Worcester Community Garden volunteers undertaking conservation work, with help from Brian the dog

Planting more fruit trees and vegetables, improving recycling facilities and building bird, bat, insect and hedgehog houses are among the New Year actions pledged by the first Worcester organisations to successfully apply for the City Council's new Environmental Community Grant.

Grants of between £500 and £1,000 are on offer to community groups, charities and voluntary organisations to help make neighbourhoods more environmentally friendly.

Worcester Community Garden, based at the old North Stables on the edge of Pitchcroft Race Course, successfully applied for funding to purchase and plant 22 fruit trees, along with top soil to help protect tree roots in the event of flooding.

Steve Dent, Committee member for the Worcester Community Garden said: "Our beautiful orchard garden was devastated by the severe floods of the 2020/21 winter.

"Thanks to individual donations we have managed to replace a small number of the trees that were lost, but the Environmental Community Grant will mean we can now not only replace all of the lost trees, but also build up the ground level around the new trees to better protect them against future flooding".

Perry Wood Primary and Nursery School was also one of the first to successfully apply for a grant to make bird boxes, bug hotels and hedgehog houses to be placed close to a pond in the school grounds.

Suzanne Beston, Head Teacher at the school said: "Perry Wood Primary, part of the Griffin Schools Trust, really values outdoor education and believes it supports children mental health and well-being.
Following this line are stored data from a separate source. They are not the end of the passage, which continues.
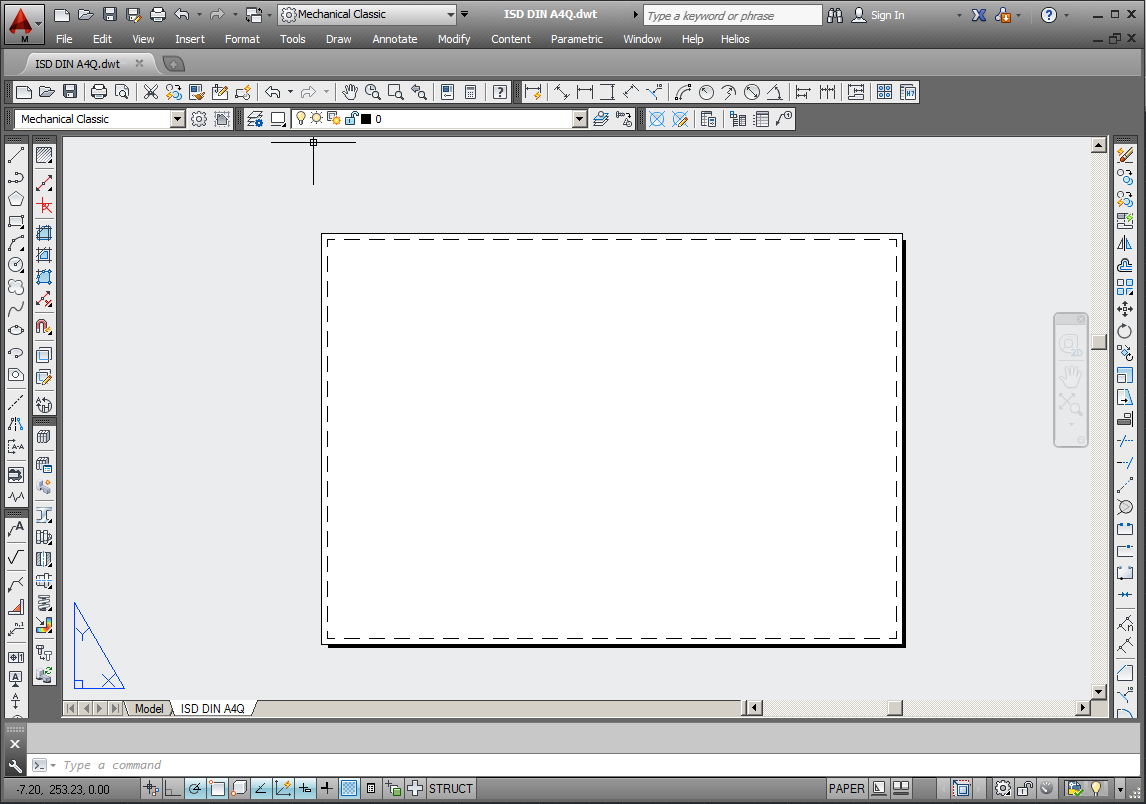
Task: Switch to the Model tab
Action: click(149, 709)
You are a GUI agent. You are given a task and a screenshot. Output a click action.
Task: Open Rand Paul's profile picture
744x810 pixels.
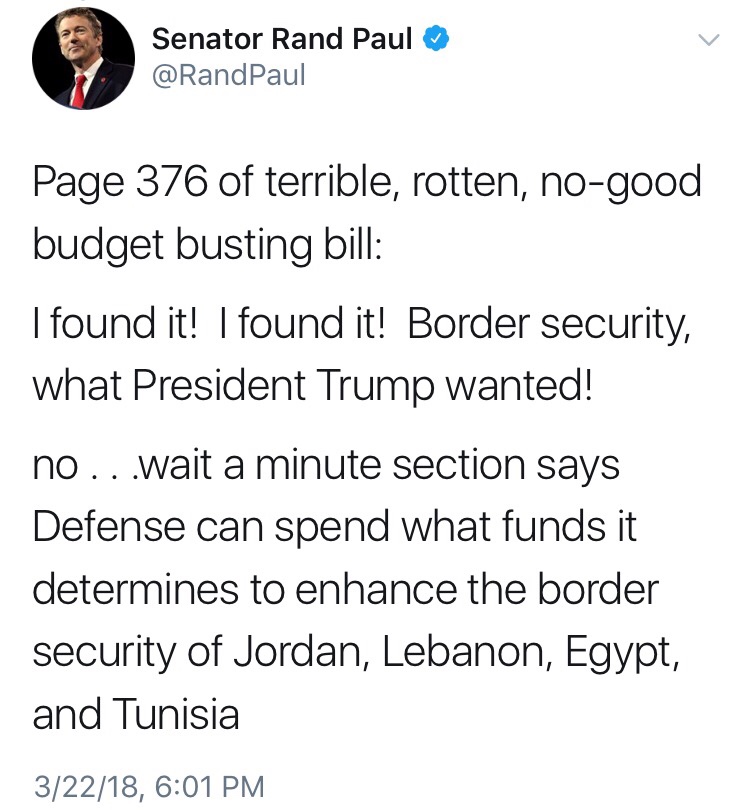[x=84, y=64]
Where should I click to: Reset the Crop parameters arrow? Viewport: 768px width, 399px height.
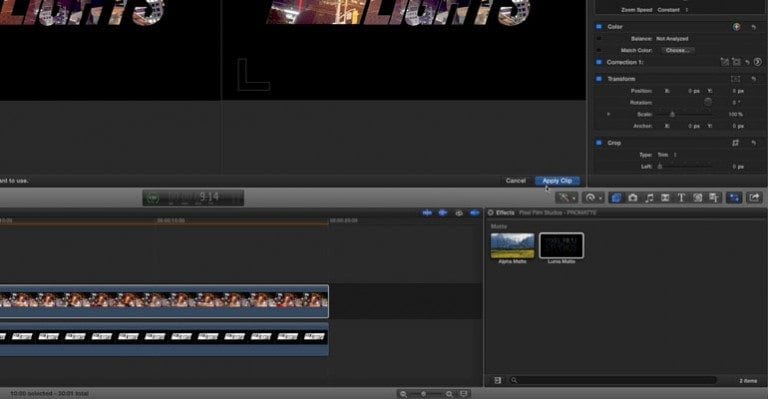tap(754, 143)
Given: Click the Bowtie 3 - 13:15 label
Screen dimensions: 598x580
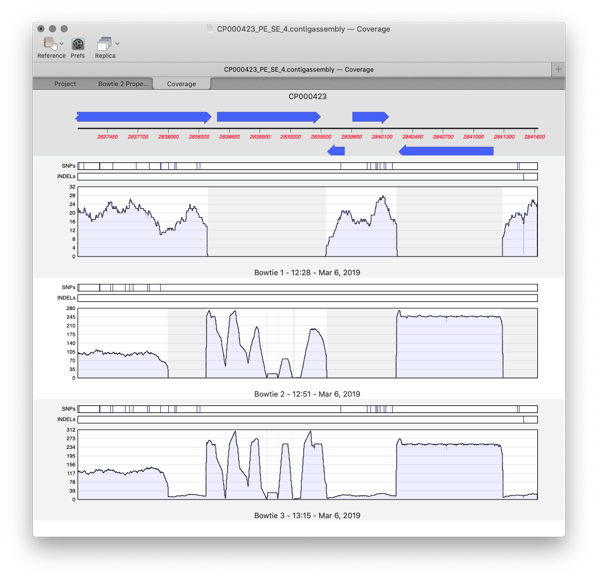Looking at the screenshot, I should click(307, 515).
"The pond area is continually being developed to ensure it is a safe space where children can investigate and learn about the importance of nature in our world today. Developing the area to include bug hotels, hedgehog houses and bird feeders will bring more wildlife in to our grounds and will have a positive impact on pupils' education."

The Worcester Environmental Group will use funding to build a variety of bird boxes, bat boxes, bug hotels and hedgehog houses that we will distribute along a proposed 12-mile wildlife corridor, known as the Wild about Worcester route. QR codes along the route will allow visitors to find out more about native species in the area, and work being done to protect them.
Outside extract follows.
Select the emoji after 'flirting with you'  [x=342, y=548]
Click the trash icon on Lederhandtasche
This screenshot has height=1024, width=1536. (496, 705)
Worcester Theatres is using its grant to purchase portable recycling bins which can be used in the theatre and also at external events – ensuring that theatre goers, artists and staff recycle more.
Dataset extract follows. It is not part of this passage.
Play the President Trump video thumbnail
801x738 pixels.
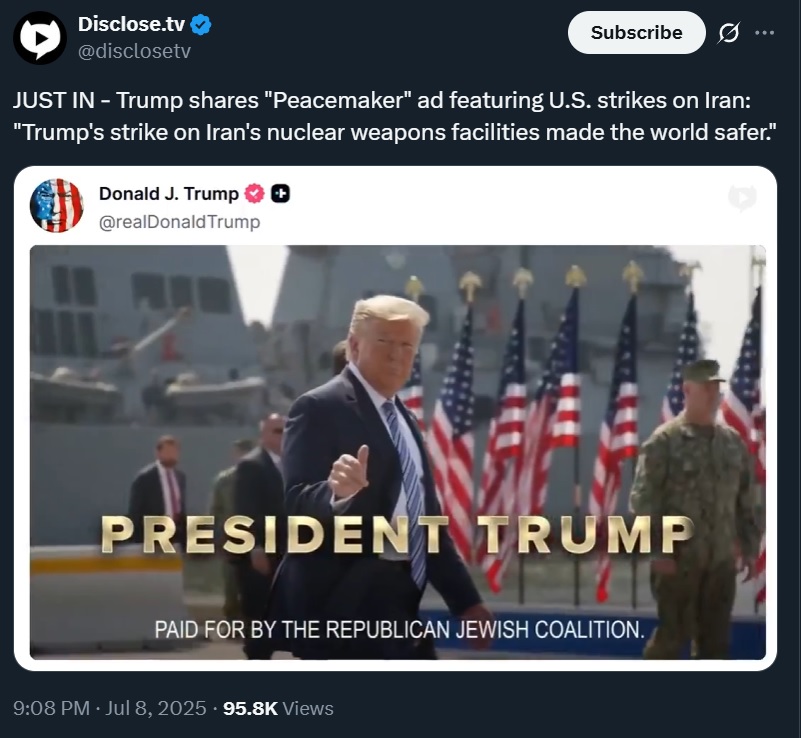tap(398, 452)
"We're excited to see the first Worcester groups coming forward with actions which will make a real difference to wildlife and the environment in their local community," said Cllr Andy Stafford, Chair of Worcester City Council's Environment Committee.

"The good news is that funding is still available so more Worcester groups and individuals can still benefit. The online application process is quick and straightforward – I would encourage anyone who wants to take steps, however small, to give nature a helping hand to apply now."

Groups can apply for up to two grants for separate initiatives between now and the end of March 2022.

Applications are invited to support initiatives which will reduce carbon emissions, improve resilience to climate change, reduce waste, benefit the natural environment or raise awareness about environmental issues.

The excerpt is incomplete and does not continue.